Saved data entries
*** Block opens ***

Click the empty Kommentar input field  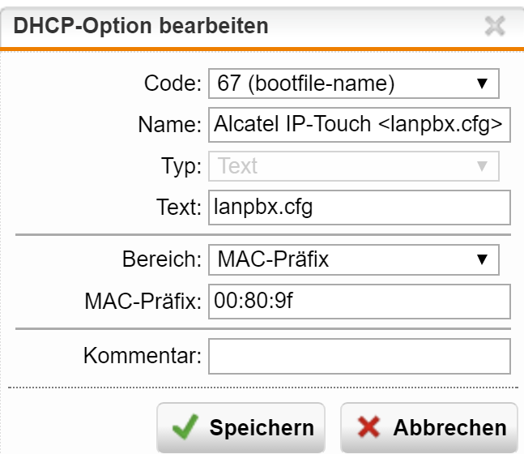[x=360, y=356]
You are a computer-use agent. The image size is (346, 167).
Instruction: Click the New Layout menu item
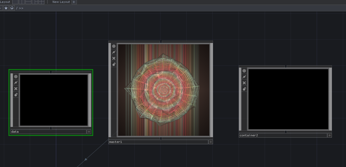61,2
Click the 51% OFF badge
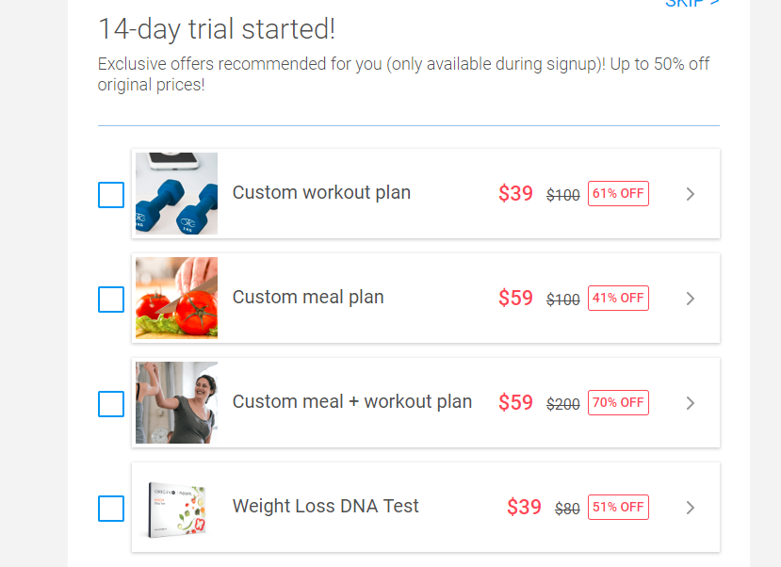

*** Block closes ***

Extract word for word every line from the line that contains "Instruction: Click the New Layout menu item" to the final line of the data, both included, and nothing else; skip the pictures.

• Response area:
Instruction: Click the New Layout menu item
61,2
Click the 51% OFF badge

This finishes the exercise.